Prioritize Appreciation
What gets your attention the most will be the most successful in your life. If you spend most of your time at work, you will have a successful career. If you spend most of your time drinking alcohol, you will have a significant alcohol use disorder. If you spend more time showing appreciation to your partner, your relationship will thrive.
Help for Appreciation
There are days when your partner may feel emotionally or physically fatigued. Take notice and encourage them to rest while you take over their household duties. For one day, you can take on extra duties, so your partner can nap, take a bubble bath, or get to sleep early. The next time you need a break, your partner will want to return the favor and help you while you rest. Do not keep score with who has helped the other the most. Doing so will create division rather than bring you closer.

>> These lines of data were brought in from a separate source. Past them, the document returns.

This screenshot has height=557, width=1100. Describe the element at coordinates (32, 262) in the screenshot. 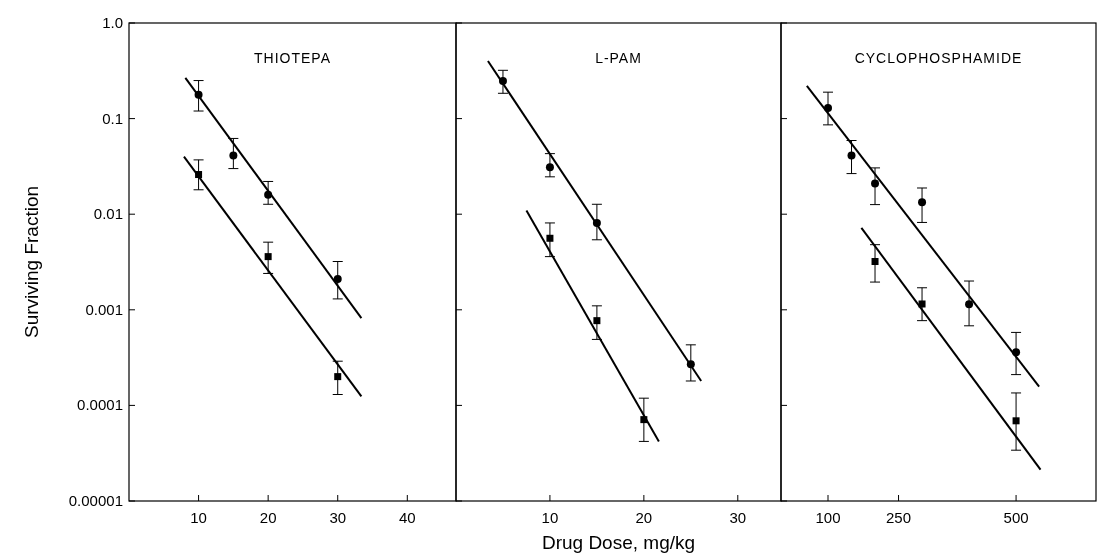

I see `y-axis-title: Surviving Fraction` at that location.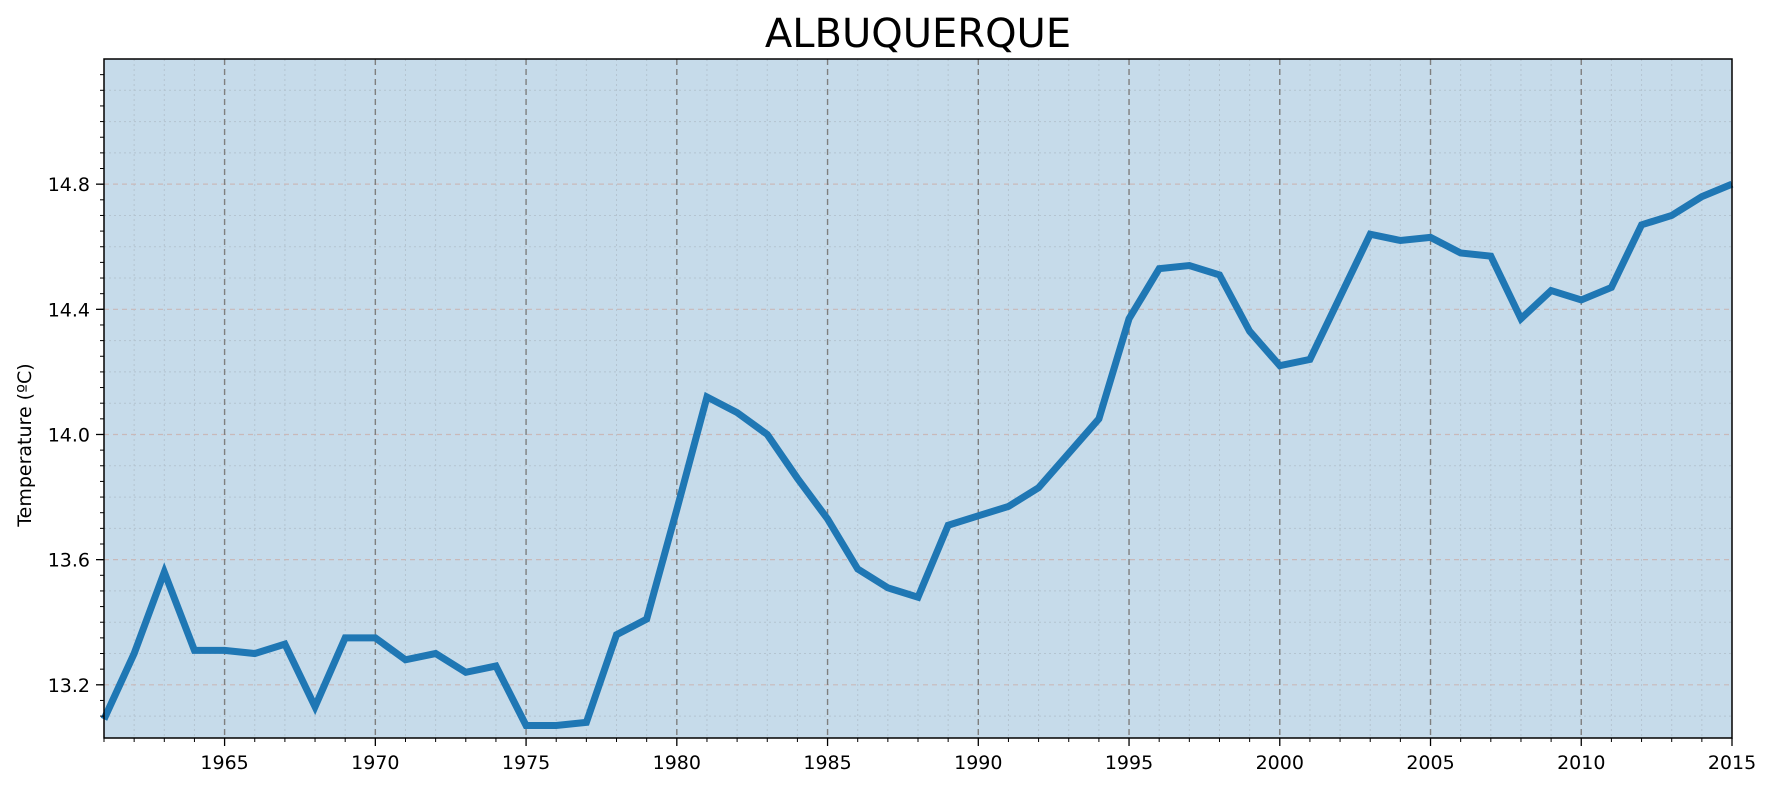 This screenshot has width=1774, height=789. Describe the element at coordinates (1129, 763) in the screenshot. I see `x-tick-label: 1995` at that location.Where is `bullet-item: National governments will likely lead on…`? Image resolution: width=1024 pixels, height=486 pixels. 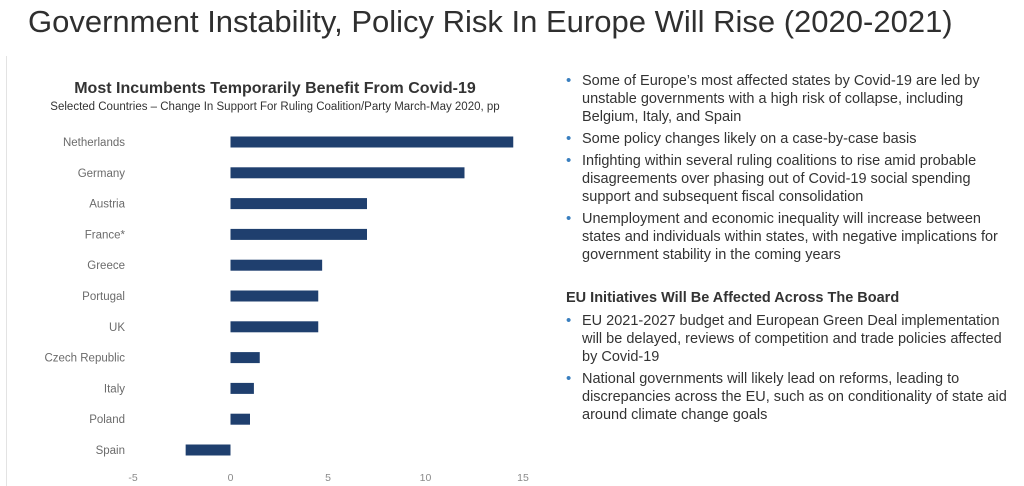 bullet-item: National governments will likely lead on… is located at coordinates (792, 397).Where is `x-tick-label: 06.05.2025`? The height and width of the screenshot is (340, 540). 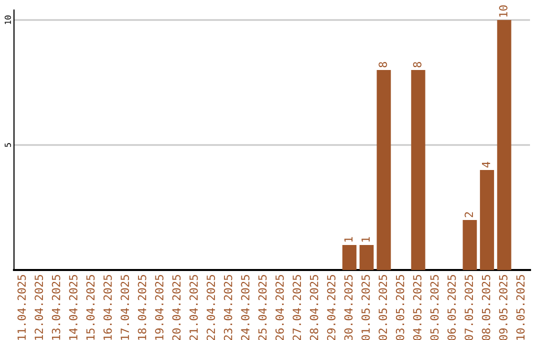 x-tick-label: 06.05.2025 is located at coordinates (452, 308).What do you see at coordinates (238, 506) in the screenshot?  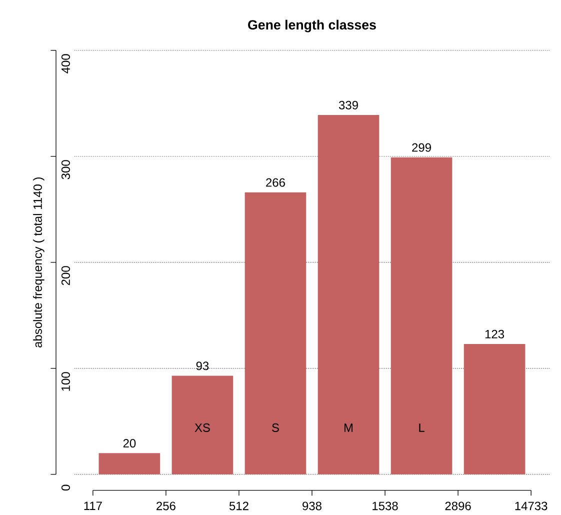 I see `text: 512` at bounding box center [238, 506].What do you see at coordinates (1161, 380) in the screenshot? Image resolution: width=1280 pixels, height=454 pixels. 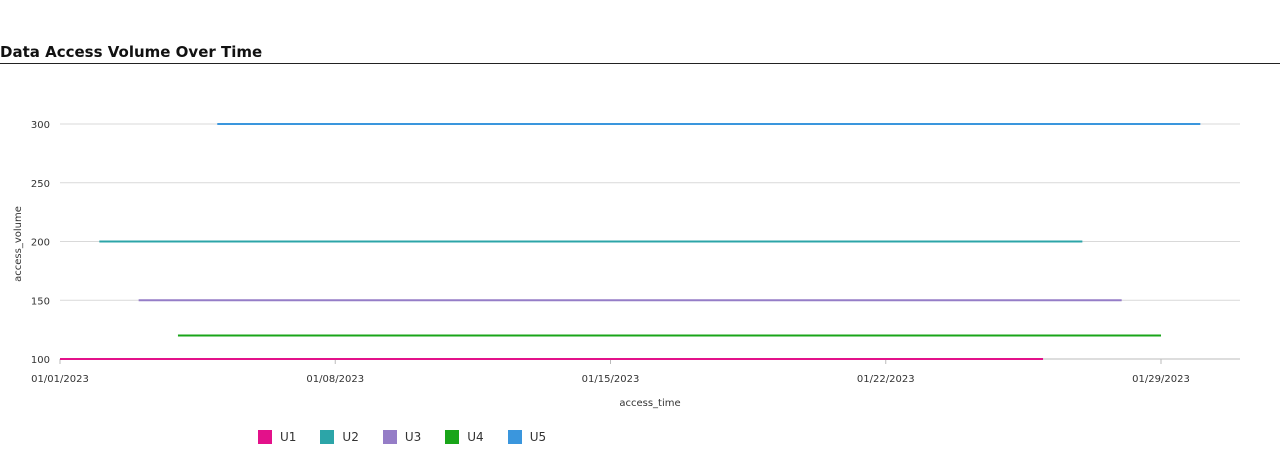 I see `x-tick-label: 01/29/2023` at bounding box center [1161, 380].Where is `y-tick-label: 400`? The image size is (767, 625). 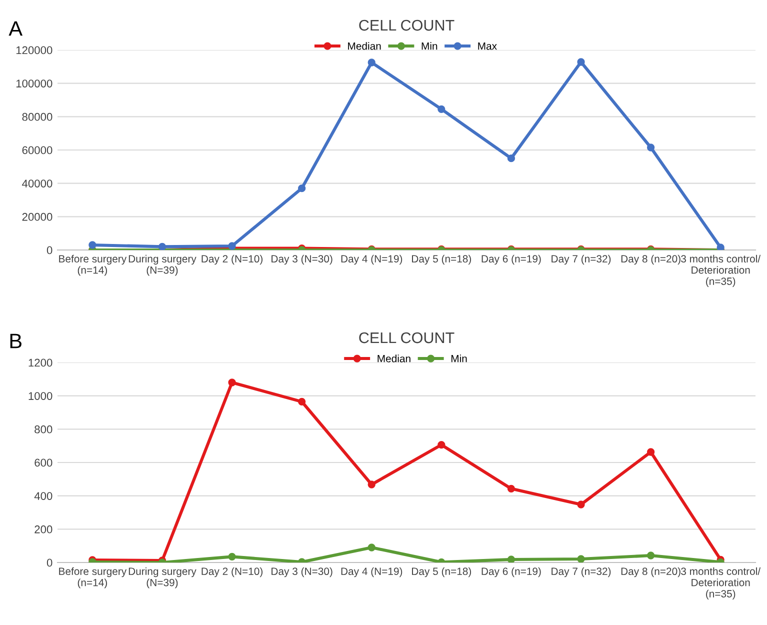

Love Languages for Appreciation
Everyone has a love language, and you and your partners are most likely different. Discover your partner's love language, then find ways to speak their language as a show of appreciation. Love languages are listed below, along with suggestions on how to use them:
Words of affirmation – send a card, note, text, or love letter
Quality time – plan a weekend getaway, take evening walks, cook meals together, or talk
Acts of service – complete their chores, cook their favorite meal, or hire an assistant for them for a week
Gifts – giving and receiving gifts are something we save for holidays and birthdays. But why? Listen to your partner and make a mental note of things they say they want. Then surprise them with it later.
Physical touch – reclaim intimacy for your relationship by finding ways to touch your partner more often lovingly
A final suggestion for showing your partner appreciation is to work with a licensed marriage and family therapist to learn the hundreds of other ways you can improve your relationship. Whether you choose individual therapy or couple's counseling, you and your partner will benefit from what you learn.
Start making small changes and reaping big rewards today. You deserve it.